We annotated the genome using a multifaceted approach of repeat identification, ab initio gene prediction, and functional annotation (supplementary fig. S1, Supplementary Material online). Repetitive and low-complexity DNA sequences were identified and masked using RepeatMasker v4.0.6 (Smit et al. 2013–2015) with the chicken (Gallus gallus) database of repeats (RepeatMasker Library db20140131). Gene prediction was done using two approaches—a modified version of the AUGUSTUS (Stanke et al. 2006) workflow outlined in Tsuchiya et al. (2020) (workflow 1) and BRAKER2 (workflow 2; Brůna et al. 2021). BRAKER2 uses genomic and RNA-seq data and fully automated training of GeneMark-EP+ (Brůna et al. 2020) and AUGUSTUS for gene prediction. As part of both workflows, we used RNA-seq data generated from the pectoral muscle and heart tissue of the individual from which the genome was sequenced (data set 1) and also from concatenated data from 47 Z. japonicus individuals (data set 2), including the individual used in data set 1. Briefly, we ran rcorrector v 1.0.4 (Song and Florea 2015) on raw reads, removed reads deemed unfixable, and quality filtered remaining reads using TrimGalore v0.6.4 (--length 36 -q 5 --stringency 1 -e 0.1).
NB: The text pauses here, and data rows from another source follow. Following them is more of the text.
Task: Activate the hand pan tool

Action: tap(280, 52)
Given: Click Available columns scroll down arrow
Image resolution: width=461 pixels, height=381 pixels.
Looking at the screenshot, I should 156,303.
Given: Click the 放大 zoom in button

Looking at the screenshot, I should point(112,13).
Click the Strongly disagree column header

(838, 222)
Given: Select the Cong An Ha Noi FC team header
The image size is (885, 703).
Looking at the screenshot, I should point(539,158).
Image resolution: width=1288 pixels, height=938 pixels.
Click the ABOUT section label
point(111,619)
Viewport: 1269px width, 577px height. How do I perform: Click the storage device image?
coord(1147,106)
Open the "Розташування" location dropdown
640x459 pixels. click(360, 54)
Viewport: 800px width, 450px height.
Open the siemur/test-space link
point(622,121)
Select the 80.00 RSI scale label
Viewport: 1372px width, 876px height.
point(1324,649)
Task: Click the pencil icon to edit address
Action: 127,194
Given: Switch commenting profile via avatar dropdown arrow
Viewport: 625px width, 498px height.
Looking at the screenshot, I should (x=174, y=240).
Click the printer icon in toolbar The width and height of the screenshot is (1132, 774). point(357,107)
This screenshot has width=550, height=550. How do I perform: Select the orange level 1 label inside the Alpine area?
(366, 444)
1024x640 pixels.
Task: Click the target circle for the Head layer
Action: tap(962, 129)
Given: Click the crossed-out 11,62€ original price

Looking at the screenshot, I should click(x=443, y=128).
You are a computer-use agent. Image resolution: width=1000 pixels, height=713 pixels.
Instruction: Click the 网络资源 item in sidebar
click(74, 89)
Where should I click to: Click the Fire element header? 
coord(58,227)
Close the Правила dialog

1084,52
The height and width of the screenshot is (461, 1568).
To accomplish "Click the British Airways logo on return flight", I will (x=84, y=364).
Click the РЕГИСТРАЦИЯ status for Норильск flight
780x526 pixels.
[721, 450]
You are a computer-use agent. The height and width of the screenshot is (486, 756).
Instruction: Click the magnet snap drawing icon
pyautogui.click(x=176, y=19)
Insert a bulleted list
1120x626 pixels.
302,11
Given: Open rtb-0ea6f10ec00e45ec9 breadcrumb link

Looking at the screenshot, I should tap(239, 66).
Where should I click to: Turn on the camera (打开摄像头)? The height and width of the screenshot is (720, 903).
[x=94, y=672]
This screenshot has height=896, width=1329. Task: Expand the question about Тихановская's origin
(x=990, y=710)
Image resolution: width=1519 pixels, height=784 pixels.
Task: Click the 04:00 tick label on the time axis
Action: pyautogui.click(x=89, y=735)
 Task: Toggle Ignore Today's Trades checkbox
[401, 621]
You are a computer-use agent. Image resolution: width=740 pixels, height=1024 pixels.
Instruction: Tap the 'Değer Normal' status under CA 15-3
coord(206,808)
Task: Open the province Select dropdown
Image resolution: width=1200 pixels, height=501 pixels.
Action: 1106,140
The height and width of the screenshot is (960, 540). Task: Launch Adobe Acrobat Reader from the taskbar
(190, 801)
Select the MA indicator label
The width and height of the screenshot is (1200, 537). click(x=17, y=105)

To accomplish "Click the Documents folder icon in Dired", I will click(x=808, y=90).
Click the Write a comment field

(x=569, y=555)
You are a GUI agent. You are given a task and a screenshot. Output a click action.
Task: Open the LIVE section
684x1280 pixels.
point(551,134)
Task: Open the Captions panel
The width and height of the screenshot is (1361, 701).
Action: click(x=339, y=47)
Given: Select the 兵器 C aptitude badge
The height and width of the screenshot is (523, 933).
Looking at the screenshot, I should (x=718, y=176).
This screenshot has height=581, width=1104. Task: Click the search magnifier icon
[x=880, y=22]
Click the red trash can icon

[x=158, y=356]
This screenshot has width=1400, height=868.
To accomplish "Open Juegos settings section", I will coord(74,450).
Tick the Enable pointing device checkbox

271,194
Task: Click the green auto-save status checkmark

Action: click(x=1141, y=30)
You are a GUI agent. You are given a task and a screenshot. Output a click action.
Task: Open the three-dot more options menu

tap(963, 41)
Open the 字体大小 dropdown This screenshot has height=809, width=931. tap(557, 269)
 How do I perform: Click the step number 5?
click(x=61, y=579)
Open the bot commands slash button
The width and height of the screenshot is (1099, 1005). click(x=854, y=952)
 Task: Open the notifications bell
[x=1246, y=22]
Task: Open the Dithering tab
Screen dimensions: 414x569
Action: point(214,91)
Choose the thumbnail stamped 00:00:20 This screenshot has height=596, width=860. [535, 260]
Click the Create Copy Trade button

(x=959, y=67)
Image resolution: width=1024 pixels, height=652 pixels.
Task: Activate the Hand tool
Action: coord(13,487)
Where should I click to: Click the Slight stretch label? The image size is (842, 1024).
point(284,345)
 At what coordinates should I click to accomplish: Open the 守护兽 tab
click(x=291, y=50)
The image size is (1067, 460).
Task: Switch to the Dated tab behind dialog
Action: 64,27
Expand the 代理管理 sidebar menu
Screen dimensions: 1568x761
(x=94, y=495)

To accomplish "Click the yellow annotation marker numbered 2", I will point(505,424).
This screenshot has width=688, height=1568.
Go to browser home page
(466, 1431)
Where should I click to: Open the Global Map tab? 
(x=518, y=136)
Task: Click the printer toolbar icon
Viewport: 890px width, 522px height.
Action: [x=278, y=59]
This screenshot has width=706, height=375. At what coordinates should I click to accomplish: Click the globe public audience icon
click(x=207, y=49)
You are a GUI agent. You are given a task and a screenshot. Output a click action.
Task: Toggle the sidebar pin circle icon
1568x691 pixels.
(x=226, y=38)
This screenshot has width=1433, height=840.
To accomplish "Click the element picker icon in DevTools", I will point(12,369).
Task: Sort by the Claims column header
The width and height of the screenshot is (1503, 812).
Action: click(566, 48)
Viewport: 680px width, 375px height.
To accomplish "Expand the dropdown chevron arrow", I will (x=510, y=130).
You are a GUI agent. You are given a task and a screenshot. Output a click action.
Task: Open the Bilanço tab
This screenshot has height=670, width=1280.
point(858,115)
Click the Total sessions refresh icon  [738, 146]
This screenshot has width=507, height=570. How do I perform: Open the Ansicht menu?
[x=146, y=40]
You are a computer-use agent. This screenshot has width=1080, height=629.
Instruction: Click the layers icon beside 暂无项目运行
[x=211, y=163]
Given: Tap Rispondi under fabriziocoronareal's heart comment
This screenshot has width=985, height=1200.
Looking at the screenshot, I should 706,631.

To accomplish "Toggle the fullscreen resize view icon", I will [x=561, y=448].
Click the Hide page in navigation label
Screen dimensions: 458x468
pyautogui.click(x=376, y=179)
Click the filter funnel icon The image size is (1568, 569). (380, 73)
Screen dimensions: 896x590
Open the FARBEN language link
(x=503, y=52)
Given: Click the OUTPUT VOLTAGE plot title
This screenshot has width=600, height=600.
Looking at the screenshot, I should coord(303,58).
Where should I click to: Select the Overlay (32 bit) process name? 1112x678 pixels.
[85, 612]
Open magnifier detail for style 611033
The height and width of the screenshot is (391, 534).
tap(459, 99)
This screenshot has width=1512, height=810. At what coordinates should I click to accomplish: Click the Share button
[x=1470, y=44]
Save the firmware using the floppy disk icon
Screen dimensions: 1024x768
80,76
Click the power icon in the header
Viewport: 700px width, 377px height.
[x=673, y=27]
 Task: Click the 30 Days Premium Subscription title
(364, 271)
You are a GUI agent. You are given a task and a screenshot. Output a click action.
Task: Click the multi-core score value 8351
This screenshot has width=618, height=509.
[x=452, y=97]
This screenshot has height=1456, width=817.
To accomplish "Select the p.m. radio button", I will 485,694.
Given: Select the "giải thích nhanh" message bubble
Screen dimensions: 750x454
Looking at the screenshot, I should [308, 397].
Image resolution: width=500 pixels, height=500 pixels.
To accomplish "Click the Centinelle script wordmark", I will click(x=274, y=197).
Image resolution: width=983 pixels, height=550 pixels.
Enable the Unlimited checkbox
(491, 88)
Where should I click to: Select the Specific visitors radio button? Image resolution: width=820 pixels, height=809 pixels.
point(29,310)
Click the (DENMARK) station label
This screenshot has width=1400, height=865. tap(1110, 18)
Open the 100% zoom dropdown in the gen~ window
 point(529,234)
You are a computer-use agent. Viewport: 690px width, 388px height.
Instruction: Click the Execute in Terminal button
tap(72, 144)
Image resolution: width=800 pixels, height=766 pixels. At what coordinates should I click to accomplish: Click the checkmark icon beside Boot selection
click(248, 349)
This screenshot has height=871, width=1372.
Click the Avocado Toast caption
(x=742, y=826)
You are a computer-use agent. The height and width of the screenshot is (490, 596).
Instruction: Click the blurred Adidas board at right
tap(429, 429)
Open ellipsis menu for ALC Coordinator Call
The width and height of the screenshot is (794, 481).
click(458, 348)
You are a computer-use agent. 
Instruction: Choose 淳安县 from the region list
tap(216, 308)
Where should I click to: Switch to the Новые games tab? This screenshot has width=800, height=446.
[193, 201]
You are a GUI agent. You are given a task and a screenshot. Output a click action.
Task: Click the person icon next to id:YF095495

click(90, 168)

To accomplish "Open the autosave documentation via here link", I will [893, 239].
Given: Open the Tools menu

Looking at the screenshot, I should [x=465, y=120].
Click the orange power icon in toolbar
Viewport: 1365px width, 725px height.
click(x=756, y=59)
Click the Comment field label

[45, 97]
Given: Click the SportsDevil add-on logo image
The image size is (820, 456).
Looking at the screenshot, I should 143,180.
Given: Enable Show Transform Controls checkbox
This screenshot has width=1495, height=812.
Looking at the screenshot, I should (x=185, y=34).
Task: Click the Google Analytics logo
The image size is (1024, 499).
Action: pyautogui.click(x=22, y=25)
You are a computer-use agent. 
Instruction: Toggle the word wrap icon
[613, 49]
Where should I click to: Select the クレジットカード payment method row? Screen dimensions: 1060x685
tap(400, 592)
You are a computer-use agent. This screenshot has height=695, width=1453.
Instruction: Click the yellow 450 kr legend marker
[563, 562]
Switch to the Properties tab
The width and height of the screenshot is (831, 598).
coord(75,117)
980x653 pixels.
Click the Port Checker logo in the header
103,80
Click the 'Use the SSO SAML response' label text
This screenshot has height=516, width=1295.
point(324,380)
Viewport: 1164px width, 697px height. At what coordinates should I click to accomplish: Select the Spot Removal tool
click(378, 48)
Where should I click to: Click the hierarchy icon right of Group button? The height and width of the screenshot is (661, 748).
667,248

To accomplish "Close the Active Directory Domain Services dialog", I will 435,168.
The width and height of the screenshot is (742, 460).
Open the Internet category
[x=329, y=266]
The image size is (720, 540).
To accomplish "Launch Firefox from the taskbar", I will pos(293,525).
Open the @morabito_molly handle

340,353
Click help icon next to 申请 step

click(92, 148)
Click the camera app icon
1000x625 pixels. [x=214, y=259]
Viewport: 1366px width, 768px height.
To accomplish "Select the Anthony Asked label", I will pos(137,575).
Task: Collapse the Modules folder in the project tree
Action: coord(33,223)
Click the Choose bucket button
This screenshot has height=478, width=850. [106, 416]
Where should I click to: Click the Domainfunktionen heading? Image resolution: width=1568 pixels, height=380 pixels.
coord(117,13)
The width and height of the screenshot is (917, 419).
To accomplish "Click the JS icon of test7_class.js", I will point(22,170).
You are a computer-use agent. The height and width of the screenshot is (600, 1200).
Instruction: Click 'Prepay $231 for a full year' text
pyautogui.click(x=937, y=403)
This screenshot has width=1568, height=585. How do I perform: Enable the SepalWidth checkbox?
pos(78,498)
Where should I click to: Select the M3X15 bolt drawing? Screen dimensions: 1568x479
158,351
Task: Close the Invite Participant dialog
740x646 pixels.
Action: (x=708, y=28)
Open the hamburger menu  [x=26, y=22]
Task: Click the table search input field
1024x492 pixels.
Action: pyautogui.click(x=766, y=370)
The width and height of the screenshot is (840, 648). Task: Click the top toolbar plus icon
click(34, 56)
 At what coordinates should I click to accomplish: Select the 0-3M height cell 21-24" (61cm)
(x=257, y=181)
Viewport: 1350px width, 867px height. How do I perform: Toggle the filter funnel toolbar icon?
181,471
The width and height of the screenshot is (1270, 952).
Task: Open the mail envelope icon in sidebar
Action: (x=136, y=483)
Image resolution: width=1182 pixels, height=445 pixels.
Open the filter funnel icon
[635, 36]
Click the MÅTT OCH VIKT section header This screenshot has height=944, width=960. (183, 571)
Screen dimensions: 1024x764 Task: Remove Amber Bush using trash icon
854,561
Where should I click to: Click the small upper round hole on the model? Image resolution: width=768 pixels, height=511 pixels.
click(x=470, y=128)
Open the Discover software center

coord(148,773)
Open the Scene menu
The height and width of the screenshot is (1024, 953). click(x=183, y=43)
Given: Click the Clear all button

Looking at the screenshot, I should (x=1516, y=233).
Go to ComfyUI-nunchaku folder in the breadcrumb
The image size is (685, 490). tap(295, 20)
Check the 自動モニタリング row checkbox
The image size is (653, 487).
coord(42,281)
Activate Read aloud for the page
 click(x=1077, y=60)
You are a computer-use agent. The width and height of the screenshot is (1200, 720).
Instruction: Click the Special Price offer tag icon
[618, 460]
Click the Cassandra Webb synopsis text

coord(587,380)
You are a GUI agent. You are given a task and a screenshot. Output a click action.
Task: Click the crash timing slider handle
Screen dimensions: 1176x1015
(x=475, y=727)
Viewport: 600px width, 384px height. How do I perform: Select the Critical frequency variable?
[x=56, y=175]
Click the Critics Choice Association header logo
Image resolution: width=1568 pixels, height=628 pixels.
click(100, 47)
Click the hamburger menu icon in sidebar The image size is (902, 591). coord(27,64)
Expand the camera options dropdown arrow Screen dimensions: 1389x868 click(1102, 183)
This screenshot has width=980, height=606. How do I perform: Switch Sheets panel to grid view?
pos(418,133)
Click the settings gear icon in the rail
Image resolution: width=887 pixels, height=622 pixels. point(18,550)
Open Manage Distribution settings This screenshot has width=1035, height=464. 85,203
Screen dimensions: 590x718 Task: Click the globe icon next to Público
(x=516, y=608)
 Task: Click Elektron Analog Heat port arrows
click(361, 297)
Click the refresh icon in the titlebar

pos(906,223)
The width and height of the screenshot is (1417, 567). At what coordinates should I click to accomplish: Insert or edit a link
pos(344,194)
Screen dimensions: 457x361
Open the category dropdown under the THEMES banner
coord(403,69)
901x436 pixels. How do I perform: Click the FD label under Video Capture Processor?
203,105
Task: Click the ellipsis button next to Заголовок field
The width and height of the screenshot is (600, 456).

Reads were mapped to the softmasked assembly using the two-pass method in STAR v2.7 (Dobin et al. 2013).

In workflow 1, we used AUGUSTUS to make evidence-based prediction using gene models trained on Z. japonicus during BUSCO analysis and hints generated from RepeatMasker output and RNA-seq data (using AUGUSTUS bam2wig and bam2hints scripts). The assembly was partitioned using Evidence Modeler (Haas et al. 2008), AUGUSTUS was run on each scaffold individually, and results were concatenated. In workflow 2, we inputted our softmasked assembly and bam output from STAR into BRAKER2, a fully automated gene-prediction pipeline. Each workflow was run on data set 1 and data set 2 individually.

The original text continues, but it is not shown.